The Vermont Statehouse Insider – Week 1

ZOOMING BACK

 

The Vermont General Assembly convened for the 2022 legislative session on Tuesday, January 4. Legislators are starting the session working from their homes and offices, as has been the case since the COVID-19 pandemic swept Vermont in March 2020. Lawmakers had hoped to return in-person for the 2022 session, but the surging Omicron variant caused legislators to approve a two-week remote start to the year.

While interim legislative committees held in-person hearings in the statehouse in the fall and early winter of 2021, the full legislature has not convened in-person for almost two years. Lawmakers are growing increasingly frustrated with the constraints of remote legislating, and there appears to be a strong desire on the part of many lawmakers to return in-person. This is counterbalanced by safety concerns, and with the post-New Year Omicron surge escalating it is unclear if the legislature will convene in-person after the first two weeks.

The policy committees spent the bulk of the first week reviewing legislation from 2021 and receiving updates on implementation from the Phil Scott Administration and other stakeholders. The policy committees in the House received a request from the House Committee on Appropriations to provide their spending priorities for the FY2022 budget adjustment act (BAA) by Tuesday, January 11.

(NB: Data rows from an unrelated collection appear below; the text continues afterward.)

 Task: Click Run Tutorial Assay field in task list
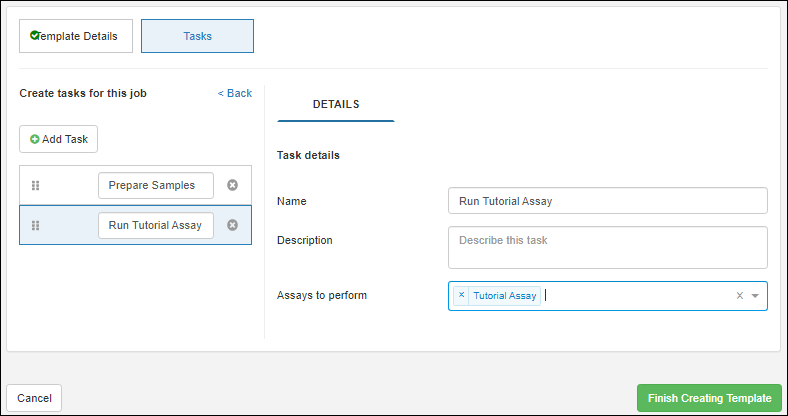coord(155,225)
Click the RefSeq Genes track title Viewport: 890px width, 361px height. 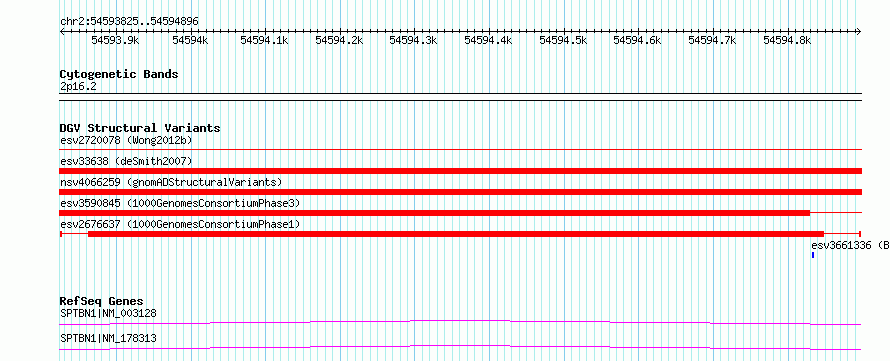[x=102, y=301]
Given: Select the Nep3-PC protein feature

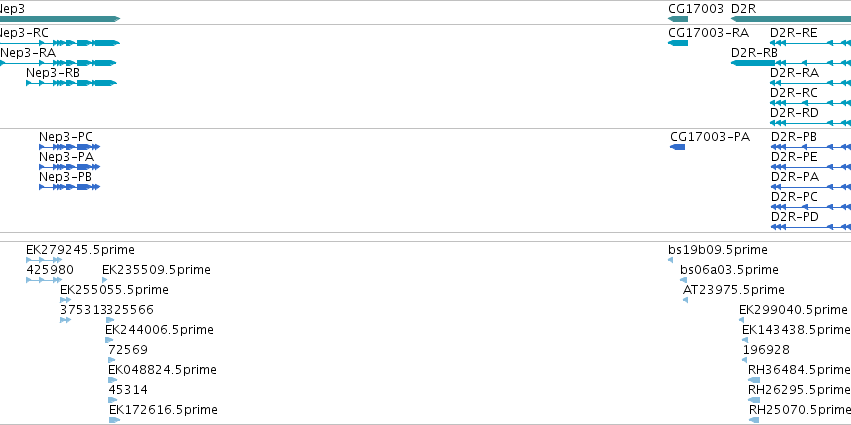Looking at the screenshot, I should (69, 147).
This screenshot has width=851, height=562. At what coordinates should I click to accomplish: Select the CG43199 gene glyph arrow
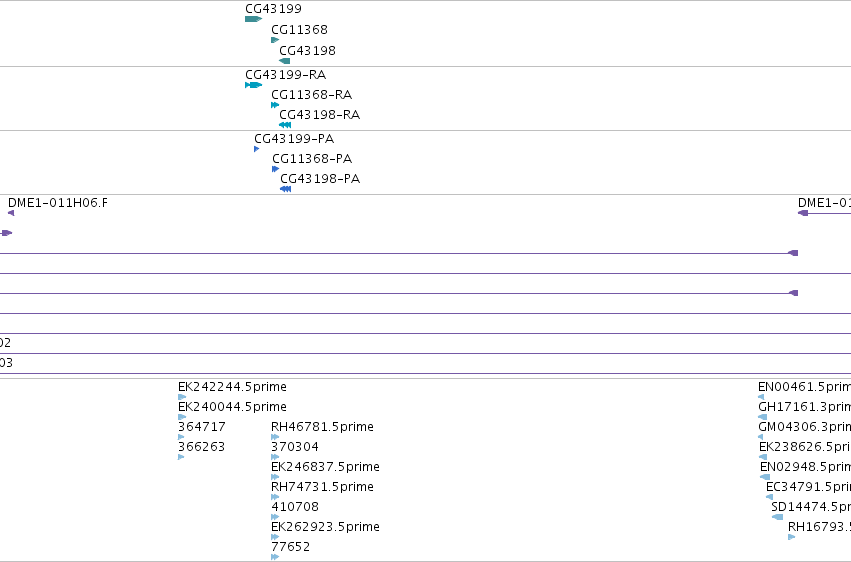coord(253,19)
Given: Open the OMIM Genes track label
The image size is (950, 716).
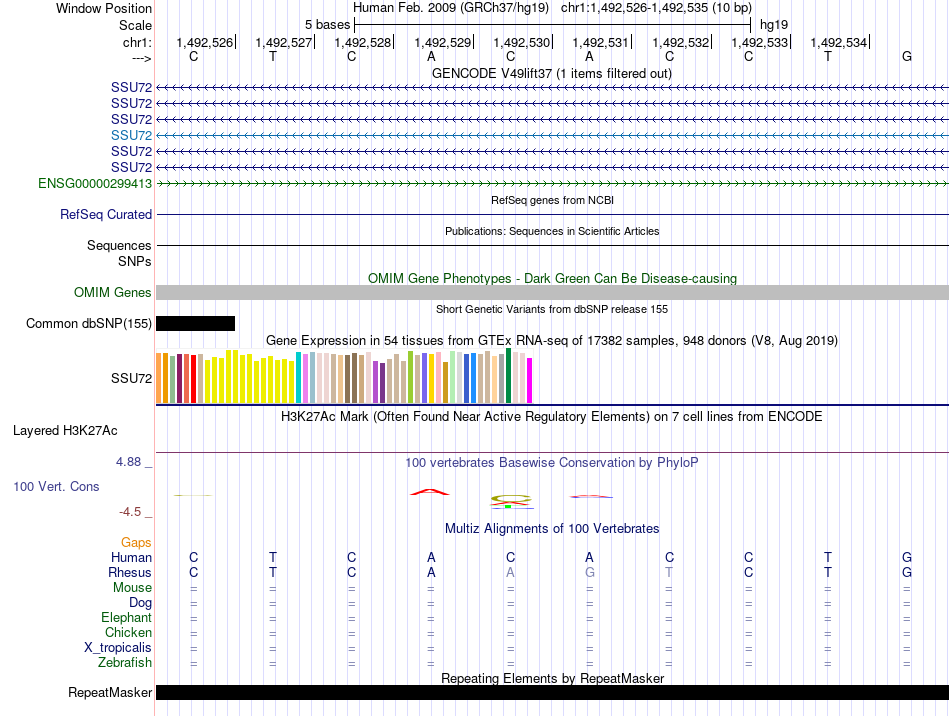Looking at the screenshot, I should pyautogui.click(x=113, y=293).
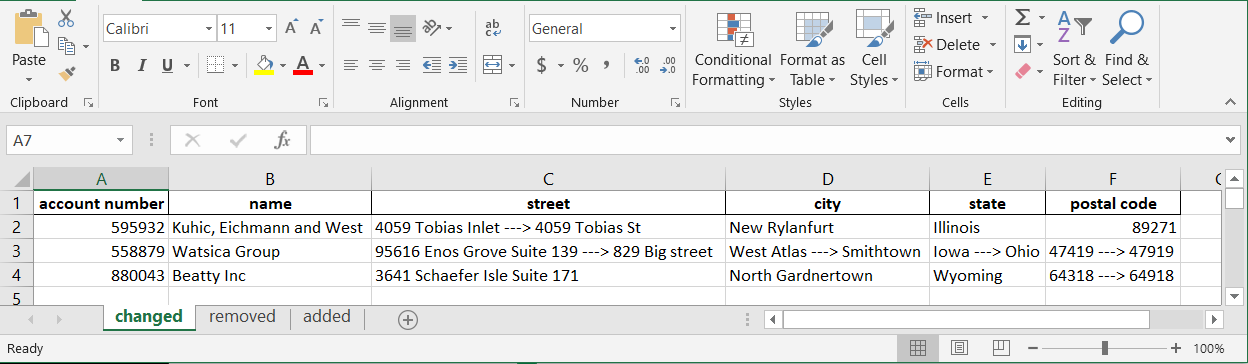This screenshot has height=364, width=1248.
Task: Click the Delete cells button
Action: coord(954,44)
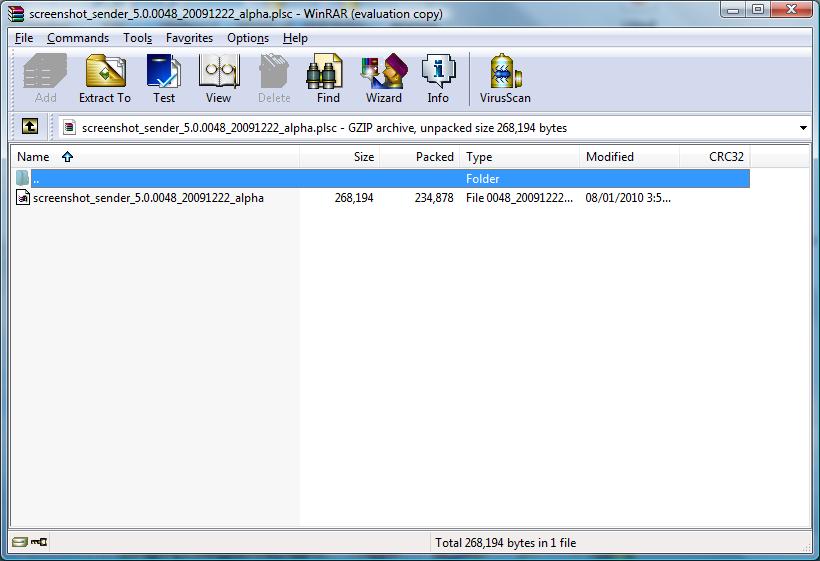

The House Committee on Appropriations received a revised BAA proposal on Tuesday from the the Department of Finance and Management, which augments the BAA proposal the Scott administration released a few weeks ago. The revised BAA proposal includes increases for COVID-19 response and cyber-security, among other things. The House Committee on Appropriations has a goal of passing the FY2022 BAA by Thursday, January 13. The goal is to have the BAA on its way to the Senate by the time the House Committee on Appropriations receives the governor’s FY2023 budget proposal. Governor Scott is scheduled to give his budget address on Tuesday, January 18.

The FY2022 BAA includes:

  • $25 million for the Agency of Human Services’ COVID-19 response
  • $15 million for healthcare worker retention incentives
  • $3.3 million for state cybersecurity
  • $17 million to pay down transportation infrastructure bond debt
  • More than $40 million in reversions as a result of carry-forward from FY2021 to FY2022
  • More than $70 million in additional support for housing initiatives

 

CLIMATE CHANGE

The Senate Committee on Natural Resources and Energy and the House Committee on Energy and Technology both began to dig into the recently released Climate Action Plan and Draft Comprehensive Energy Plan. The timing of those documents, compounded by the large influx of federal dollars has led to what feels like significant momentum for transformative investments in climate change response. Three priority initiatives identified by leaders of each committee for potential action in 2022 are:

  • Weatherization At Scale – expands efforts to weatherize homes and businesses.
  • Clean Heat Standard – a performance standard that would be applied to all major suppliers of heating fuels in Vermont with the purpose of driving the market toward greater adoption of low-carbon fuels.
  • 100 Percent Renewable Energy Standard – increases the current requirement that Vermont’s electric distribution utilities get 75 percent of their power from renewable resources by 2032.

PRIVACY

On Tuesday, the Vermont Attorney General’s Office (AGO) submitted its anticipated recommendations to the legislature on various data privacy provisions. The AGO is proposing a set of privacy recommendations that includes comprehensive privacy protection, biometric privacy protection and an expansion of the data broker law. It’s unclear whether the committees of jurisdiction, which also deal with critical workforce issues, will have the bandwidth to take these measures up this session.


HEALTH CARE

The Senate Committee on Health and Welfare and the House Committee on Health Care held a joint meeting on Wednesday to hear testimony about extending the temporary measures enacted in the spring of 2020 in response to the COVID-19 emergency. Those measures, which address a variety of issues such as insurance coverage for COVID-19 testing and treatment and flexibility in licensing health care providers, are currently slated to expire at the end of March. The proposal is to extend them through March 2023.